Other doctor’s rights directly conflict with any duty of care to patients, but are nonetheless important. During the pandemic, HCP were in such short supply that medical students started working and retired doctors were asked to come back to work. Yet, parental leave was still automatically accepted for those that wanted it. The same went for bereavement leave or a doctor needing to attend to their sick child. These processes prioritised a doctor’s right to a family life over a duty of care to patients. Similarly, every doctor has the right be treated with dignity. When patients are abusive to doctors, unless they are seriously ill, HCP have a right to decline care. A doctor being racially abused by a patient they are cannulating for intravenous antibiotics is having their dignity compromised. Here, the right to dignity trumps the patient’s right to care.

The first commandment of GMP gives primacy to the rights of patients over doctors. In practice, there is not a hierarchy of duties, and this ought to be better reflected in GMC guidance.

Being a doctor involves sacrifices, some of which are unavoidable. Some people need to work night shifts, despite the inevitable detrimental effect on health. There will always be a degree of risk in being around patients with infectious diseases for a doctor treating them. Working beyond contracted hours, although it can be reimbursed or paid back in time off, is sometimes inevitable in the context of an extremely unstable patient.
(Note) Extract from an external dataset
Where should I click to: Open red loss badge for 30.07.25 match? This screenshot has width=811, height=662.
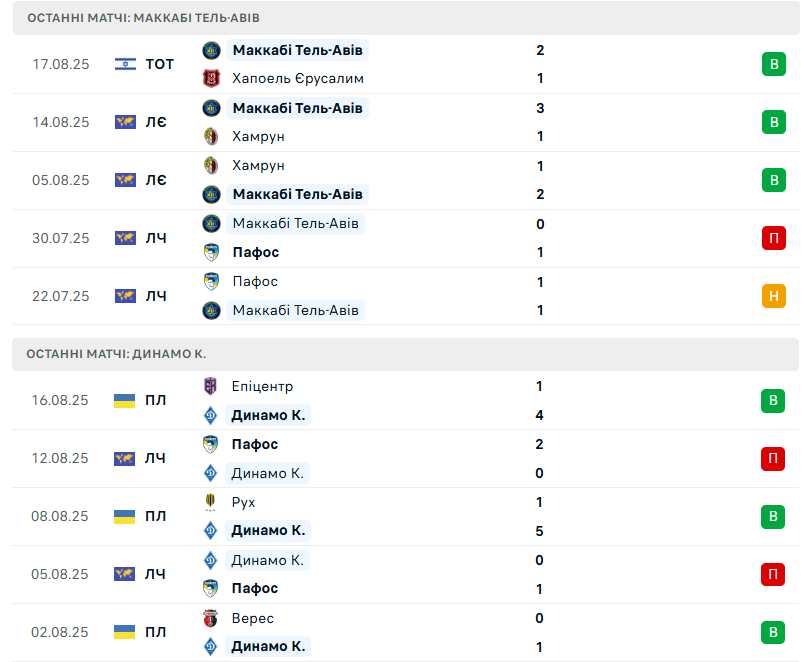pos(772,238)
However, doing what’s best for the patient, whilst central to the role of doctor, as has been shown by examples above, is not an absolute duty. The sicker a patient is, the higher they ought to be prioritised, but we must recognise that if there is a conflict with the rights of doctors, the two sets of rights must be carefully balanced. More generally, the precedent of putting patients first leads to erosion of the basic needs of doctors. It has no doubt contributed to accepting poor doctor to patient staff ratios, pay erosion, and a mental health crisis amongst doctors.

We need to change the language of the GMC guidance. “Make the care of patients my first concern” inevitably demotes the rights of doctors to a secondary consideration. Instead, let’s move towards a conceptualisation of valuing both patient and doctor’s rights, and a nuanced discussion when they conflict. Such language recognises the importance of patient care to a doctor’s duties, whilst also giving room to uphold the rights of doctors more fairly. Such leadership, appropriately valuing doctors, may improve staff wellbeing, retention and recruitment.

Authors: Zeshan Qureshi and Mehrunisha Suleman

Affiliations: ZQ: Department of History and Philosophy of Science, University of Cambridge London School of Paediatrics; MS: Ethox Centre, Nuffield Department of Population Health, University of Oxford I have no competing interests.